The Kimbell Museum in Fort Worth, Texas, has just acquired a painting by the seventeenth-century Italian artist Artemisia Gentileschi. But the museum may make some waves with a bold claim.
Even though the Kimball Museum’s collection is relatively small compared to other major American museums, the contents are undoubtedly impressive. It is often considered one of the best art collections in the American Southwest, boasting such highlights as Caravaggio’s Cardsharps and Caillebotte’s On the Pont de l’Europe. The Gentileschi acquisition is the painting Penitent Mary Magdalene, which the museum unveiled last week on September 5th. The Penitent Magdalene was a popular subject among Renaissance and Baroque artists. She closes her eyes in contemplation, making Artemisia’s take on the subject rather different from other masters. Most paintings and sculptures of the Penitent Magdalene show her at the moment of conversion. Her eyes are often widened with awe as a light shines on her. This is apparent in paintings by Titian, El Greco, and even Artemisia’s father, Orazio Gentileschi. Keith Christiansen suggests that the pose of Artemisia’s Magdalene, her head lolling off to the side, is reminiscent of depictions of the crucifixion, lamentation, and entombment of Christ, with the surrounding figures bowing their heads with grief. Artemisia further distinguishes her Magdalene from others by refraining from showing nudity. These other Penitent Magdalene paintings all show the saint bare-breasted to indicate her previous life of sin. But Artemisia does not do that. Artemisia shows the saint with pearl earrings and a gold bracelet, representing a past life of sin by decorating her with luxurious trinkets, serving as remnants of vanity. This makes Artemisia’s version more like Caravaggio’s realistic Magdalene.

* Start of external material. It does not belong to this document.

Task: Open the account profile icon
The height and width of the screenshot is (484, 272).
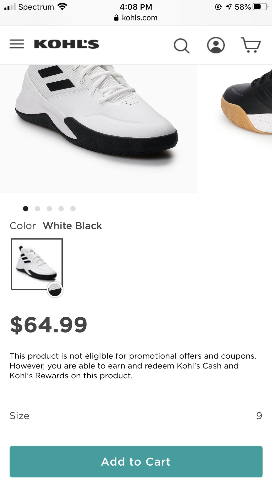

The subject is also consistent with Artemisia’s penchant for strong or heroic female figures of history, mythology, and the Bible, including Lucretia, Judith, and Cleopatra.
The Kimbell Museum, however, is going against the wider academic consensus. Art historians generally agree that Gentileschi’s original Penitent Mary Magdalene hangs at Seville Cathedral’s treasury. But the Kimbell seems to assert that the Seville painting is a later copy. According to the museum’s press release, the painting was “famous and was widely copied. Yet despite its fame, the original painting subsequently disappeared. Notable copies include canvases today in Seville Cathedral and the Museo Soumaya in Mexico City.” It implies that the Seville painting is the creation of a student or a young artist making a copy or a study of a great masterwork. Art historian Mary Garrard writes that the Seville painting is “unquestionably by Artemisia’s hand.” Garrard claims the Kimbell painting is also by Artemisia herself, but it is “a replica of [the Seville painting’s] design”. Other sources, like the Saint Louis Art Museum’s 2002 Gentileschi exhibition, claim that both the Seville and Kimbell versions are Artemisia’s copies of the lost original.

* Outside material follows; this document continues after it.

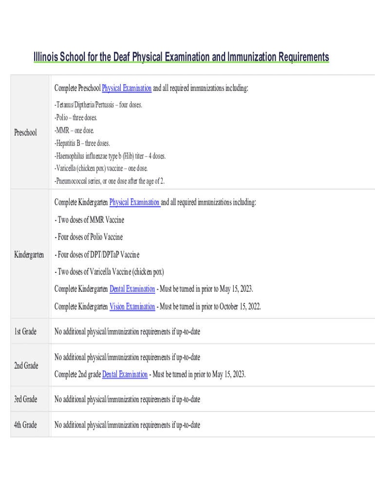Click the Tetanus/Diptheria/Pertussis four doses line
The width and height of the screenshot is (375, 498).
[98, 105]
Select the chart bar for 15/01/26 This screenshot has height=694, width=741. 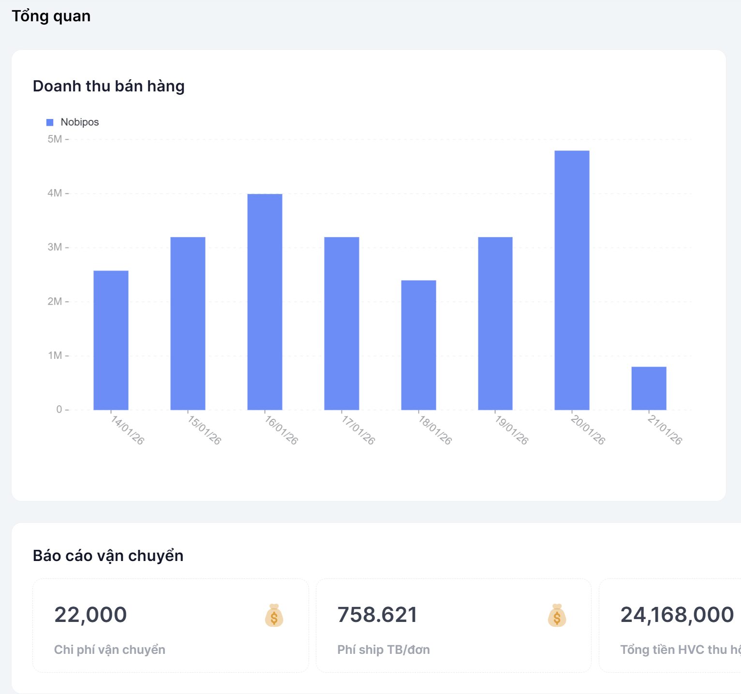click(188, 323)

The most striking difference between the Kimbell and Seville versions is the veil draped over the saint’s shoulder. In the Seville painting, the cloth is wider and covers more skin. Some speculate that this was added later to appease the Church. The absence of this addition in the Kimbell version has led art historians to theorize that the Kimbell version was painted directly from the Seville version before the extra drapery was added.
The original painting, likely the Seville version, was created around 1625 and purchased by the Duke of Alcalá, who later served as the Spanish viceroy of Naples. Some conclude that the Seville painting is the original work commissioned by the Duke. However, art historians Jonathan Brown and Richard Kagan note that the Penitent Magdalene was not listed in the Duke of Alcalá’s inventory when he transferred his collection from Naples to Seville. Therefore, the version in Seville today may be another version Artemisia made. Garrard uses several art collection inventories to deduce that Artemisia may have sold a copy to the legal scholar Ettore Capecelatro, whose estate later sold it to the banker Davide Imperiale. From there, the painting went to Imperiale’s home city of Genoa. There, the trail ends, but Garrard suggests that it’s likely that this second version is the same painting that turned up at the Tajan auction house in Paris in 2001 and now hangs at the Kimbell Museum in Texas. This, however, does not mean the Kimbell version is the original. Several scholars note that the Kimbell version seems a little more roughly done. Garrard notes that some aspects seem to have been done “in a slightly more generalized, somewhat stylized, manner.” Furthermore, the hand brought up to the face is “painted far more meticulously” in the Seville painting. The Seville version seems more like the kind of painting that would be presented as a commission from a prominent patron.
The Kimbell Museum’s director, Eric Lee, described the painting as “newly rediscovered”. I suppose there’s a bit of truth to the statement. When it came up in Paris in 2001, Tajan attributed the painting to Artemisia’s studio. So, assigning the work a full attribution to Artemisia and claiming it’s the original painting will surely provoke some interesting debates within the realm of Old Masters scholarship.